Although Pierre Eugène Montézin was a painter of landscapes, he spent most of his life in Paris. He loved the open air and the country areas of the Ile-de-France, yet he was born on a narrow street in the French capital. In his vigorous old age, still producing beautiful landscapes, he remarked to the famous French critic, Louis Vauxcelles, “The subjects of the landscape painter are less in front of the artist’s eyes, than in his heart.”
Pierre Eugène Montézin was born in 1874 in the very heart of Paris. His father was a lace artist, but also a lover of nature who took his young son on expeditions to the country. These trips were to have a profound effect on his later life and work.
Montézin’s father apprenticed his son to the workshop of a decorator specialising in murals. However, Montézin also studied under the painter Ernest Quost (1844-1931) and it was Quost together with Montézin’s interest in the Impressionists that persuaded him to embark on a career as a painter.

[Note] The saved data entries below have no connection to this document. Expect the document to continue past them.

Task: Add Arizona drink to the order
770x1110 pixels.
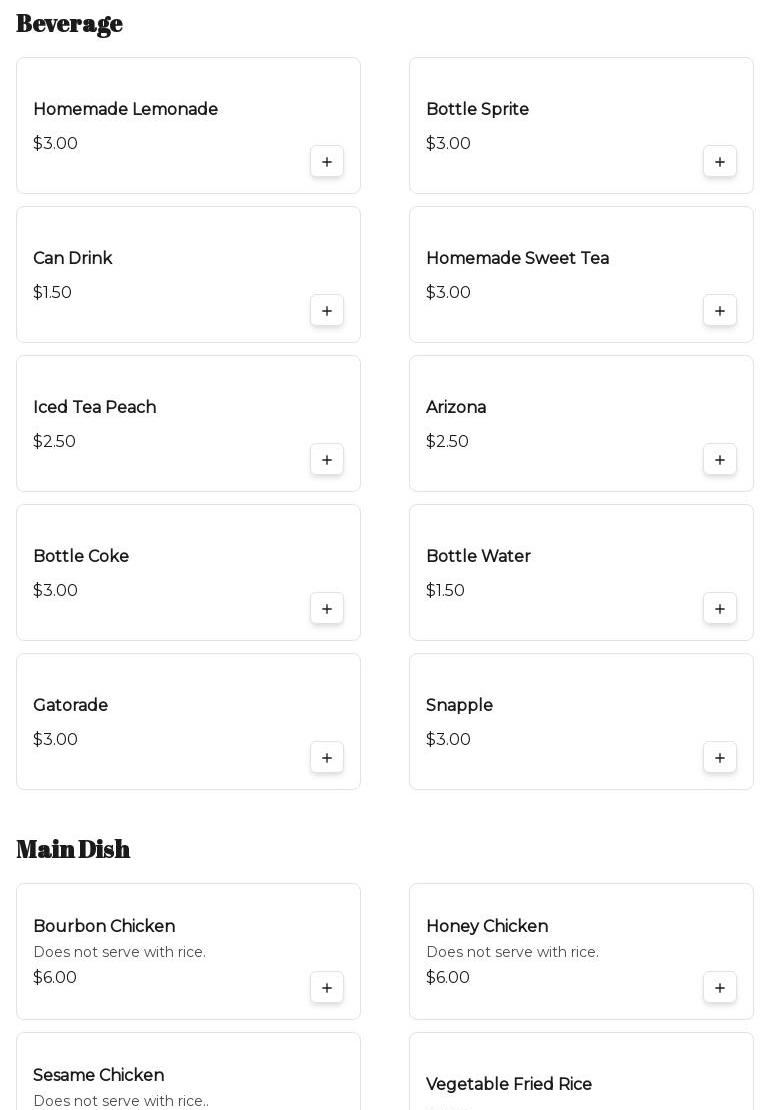Action: (x=720, y=460)
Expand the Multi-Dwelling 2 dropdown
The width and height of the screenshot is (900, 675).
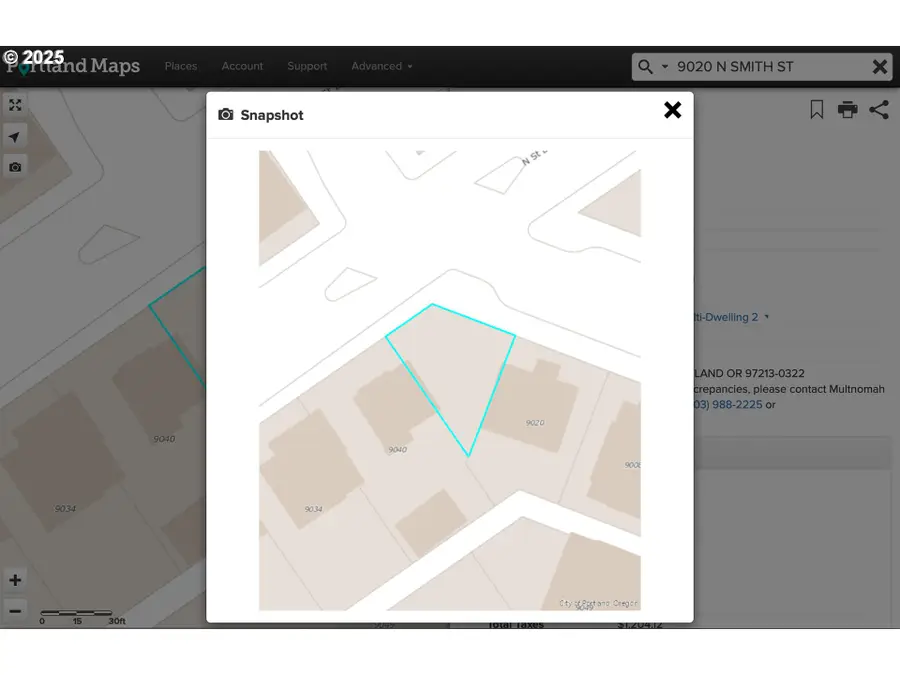pos(765,317)
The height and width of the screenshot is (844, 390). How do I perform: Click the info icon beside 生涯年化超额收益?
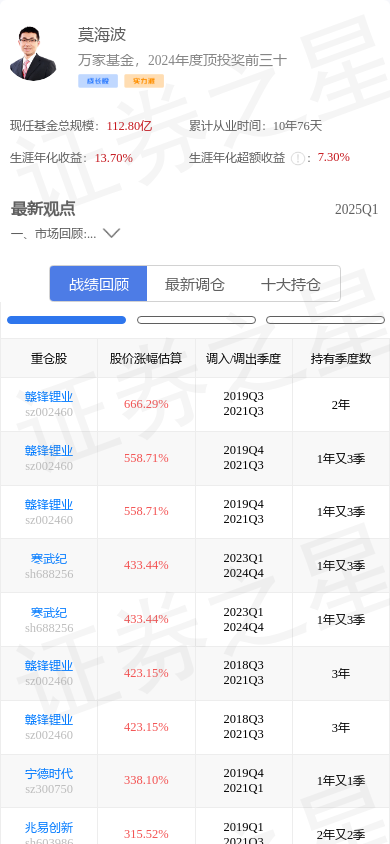[297, 158]
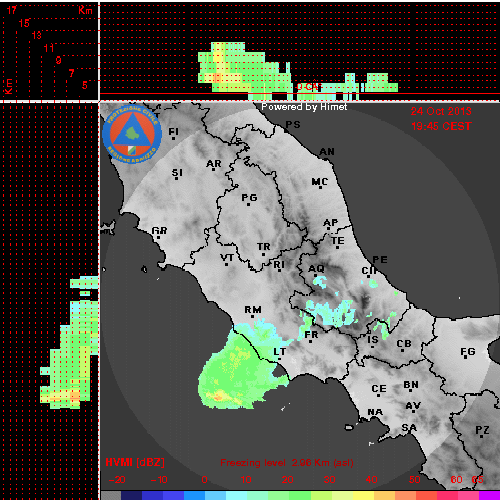The height and width of the screenshot is (500, 500).
Task: Click the NA city label
Action: click(x=375, y=412)
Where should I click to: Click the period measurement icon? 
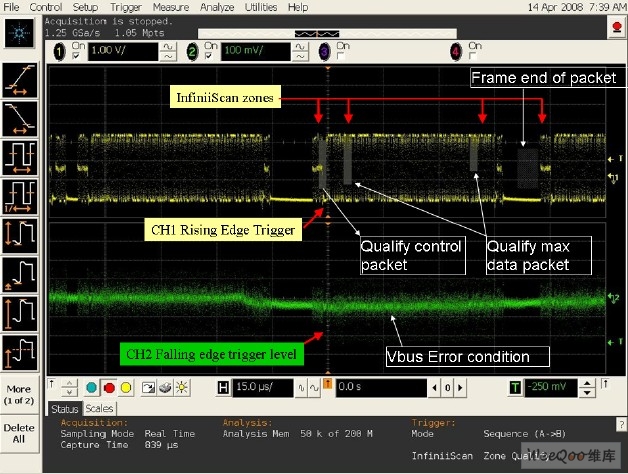[x=20, y=158]
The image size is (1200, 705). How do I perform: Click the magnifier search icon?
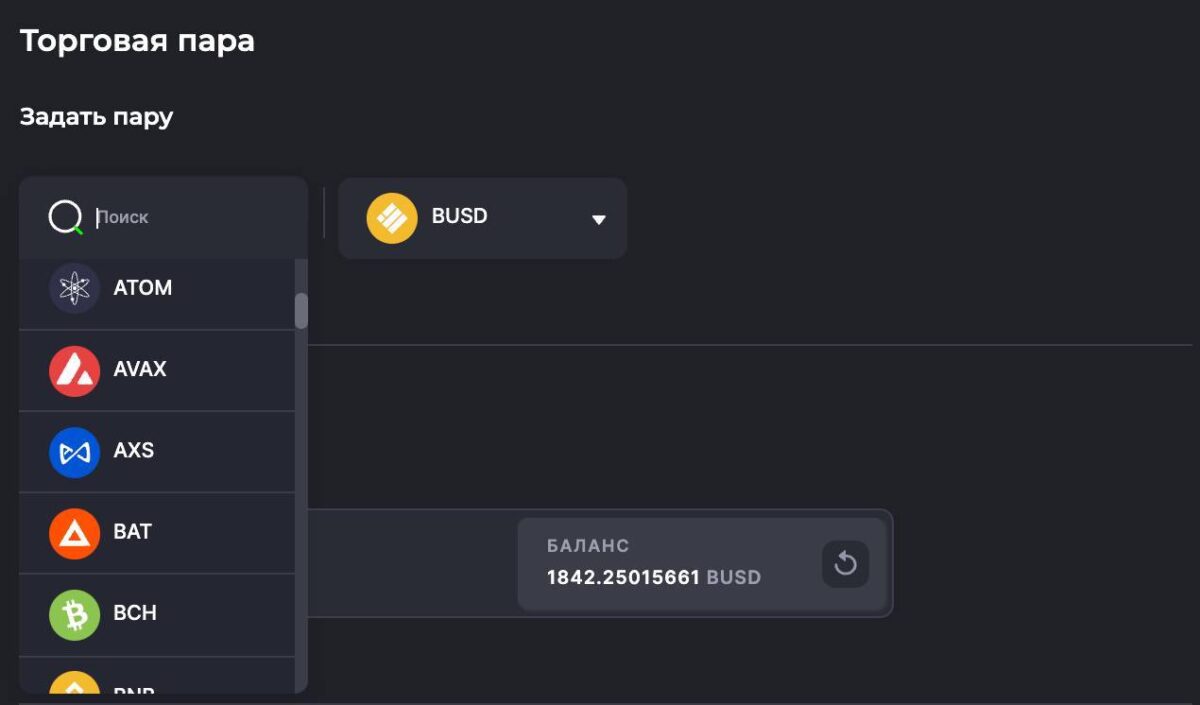tap(66, 217)
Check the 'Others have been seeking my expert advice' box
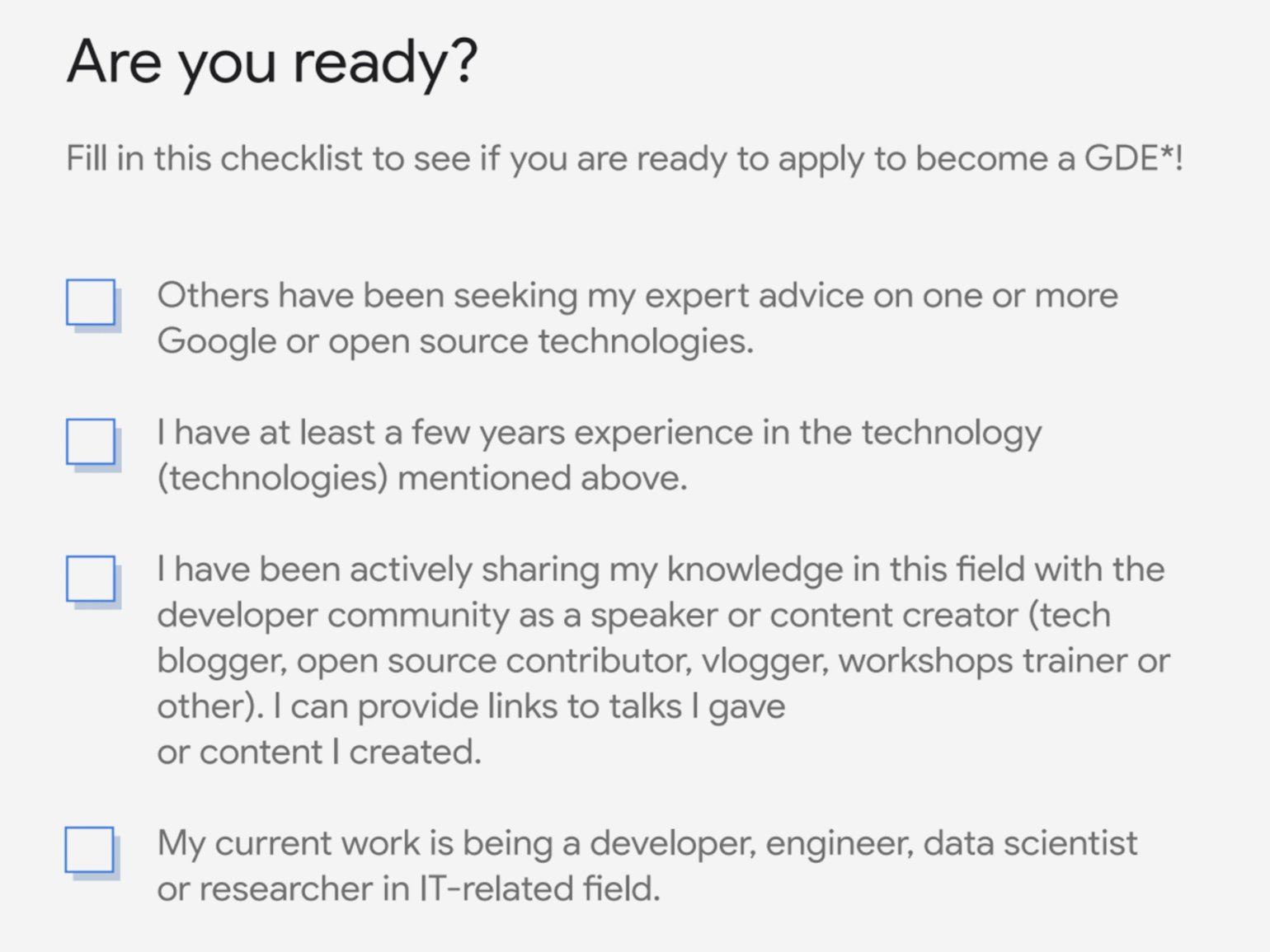This screenshot has height=952, width=1270. pyautogui.click(x=91, y=302)

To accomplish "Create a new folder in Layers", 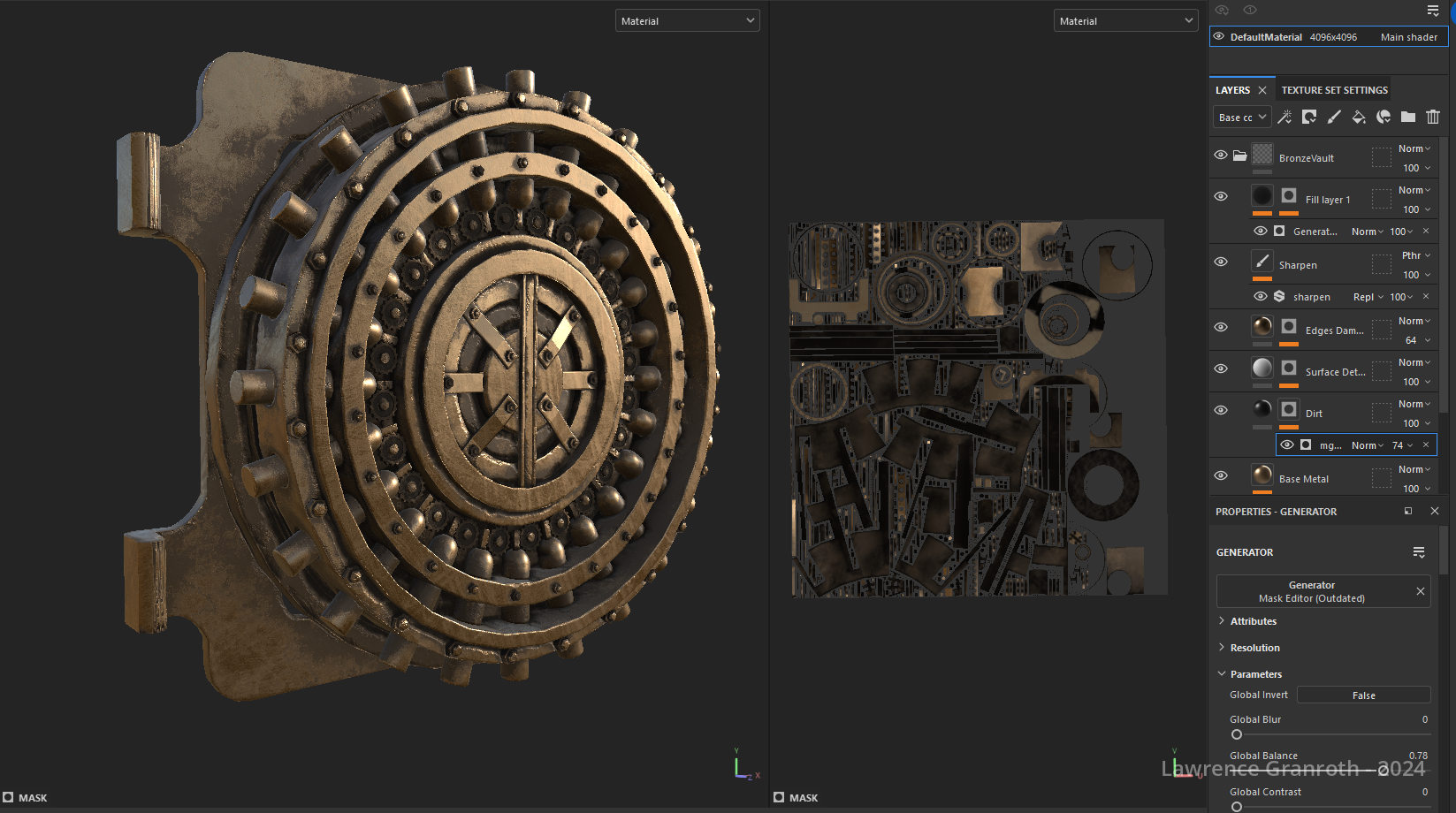I will pos(1408,117).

In 1893 Montézin made up his mind to gain acceptance in the Salon. For ten years he painted ceaselessly and sent his work to the Salon, and was regularly turned down. At last, he was accepted in 1903, and his career began in earnest.
When war broke out in 1914, Montézin enlisted and fought at the front, receiving the Médaille Militaire after the battles of the Meuse. At the end of the war, he returned to Paris and resumed painting, spending a year at Dreux and Moret-sur-Loing, concentrating on the rivers, villages, and agricultural scenes of the region. Montézin spent very little time in his studio; he could really work only from nature.
Montézin began to win honours as early as 1920 when he received the Rosa Bonheur Prize. In 1923 he was named a Chevalier of the Legion d’honneur, and in 1932 he received the Medal of Honor at the Salon des Artistes Français. Critical reaction to this nomination was explosive. For thirty years no landscape had received the Medal of Honor which, since 1897, had been awarded only to figure painters and painters of compositions. For three decades landscapes had been considered a minor form of painting, a fact which made Montézin’s triumph all the more exceptional.
In 1932 the painters of the Salon unanimously elected Montézin president of the Salon jury. The same year he had a great exhibition in Paris to which the public flocked. 237 canvases were shown, all landscapes, and similar successful exhibitions in Paris followed in 1936, 1938 and 1943. Montézin painted to the end of his long life, dying suddenly in 1946 while he was painting during a trip to Brittany.